Golden era daddies like John Eales and Steve Waugh must be shaking their heads in shame.

What the hell happened to this proud nation?


Some say the crisis is a manifestation of neglecting hard work and grassroots in the undying pursuit of filthy commercial lucre, while others just blame the Wallabies.

Since the debacle in France, Australia has struggled to accept our national rugby side becoming a second-tier nation, mainly because the ranking’s too high.


Sam Kerr and Pat Cummins


It was a World Cup packed with self-inflicted disgraces — including the Eddie Jones saga, still simmering at time of print — but it was the geopolitical nappy fire of relying on Fiji that jarred the national conscience most.


Nothing against the mighty Fijians — we’d give anything to see the tryline as often as they do, but as the custodial alpha of the Pacific, Australia leaning on a plucky island nation for aid — i.e. bonus points — was a diplomatic air-ball from which we may never recover.

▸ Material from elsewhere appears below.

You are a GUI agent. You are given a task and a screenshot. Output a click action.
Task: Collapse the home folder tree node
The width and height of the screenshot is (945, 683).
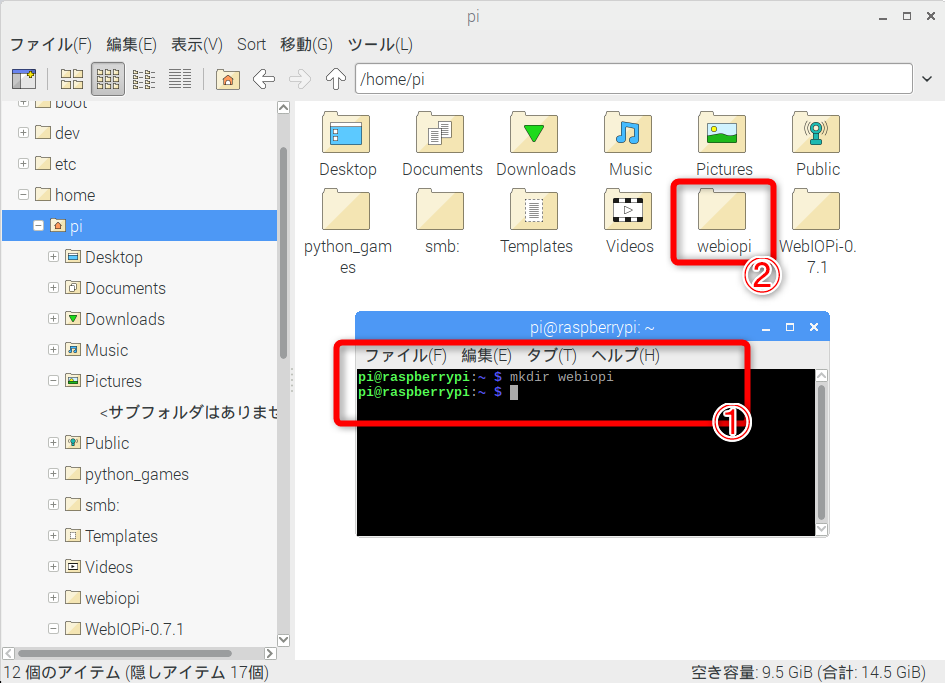(24, 194)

No wonder Japan swooped in the middle of the night to seduce our coach.


But if the Wallabies were responsible for setting fire to the soft power earned by the Matildas, our cricketers have since fanned it with lusty air-swings.


Despite a patchy-yet-professional win over Sri Lanka, our uninspiring performances in India have raised a sobering question:

How can half these blokes play IPL 15 months a year then don the national colours in the same conditions and bat like they’d struggle to hit a cow in the arse with a banjo?


Australia's head coach Eddie Jones leads warm up. Photo by SEBASTIEN BOZON / AFP.


At least the rest of the country now understands what it’s like supporting Penrith players

representing the NSW Blues.


Yep, Australia is on the fritz and it’s so bleak that we can’t even lean on our Commonwealth Games prowess anymore.


We used to dominate ‘em, now we just cancel ‘em.


And adding further salt?


New Zealand.


The supposedly-fading All Blacks are back in the World Cup semi-finals while the Black Caps outshine us with a squad worth a quarter of Steve Smith’s bat stickers.


Even Shane Van Gisbergen dominated our premier motorsport event last week at Bathurst, and worse, he was driving a fake Holden.


Brocky wept.


Everywhere we turn, this nation is punking itself- except our world champion Diamonds and masterful women’s cricket side.


In light of this, let’s get behind the girls.


Time to place undue pressure on them to reassemble the nation’s brittle ego, at least until the next women’s FIFA World Cup on home soil.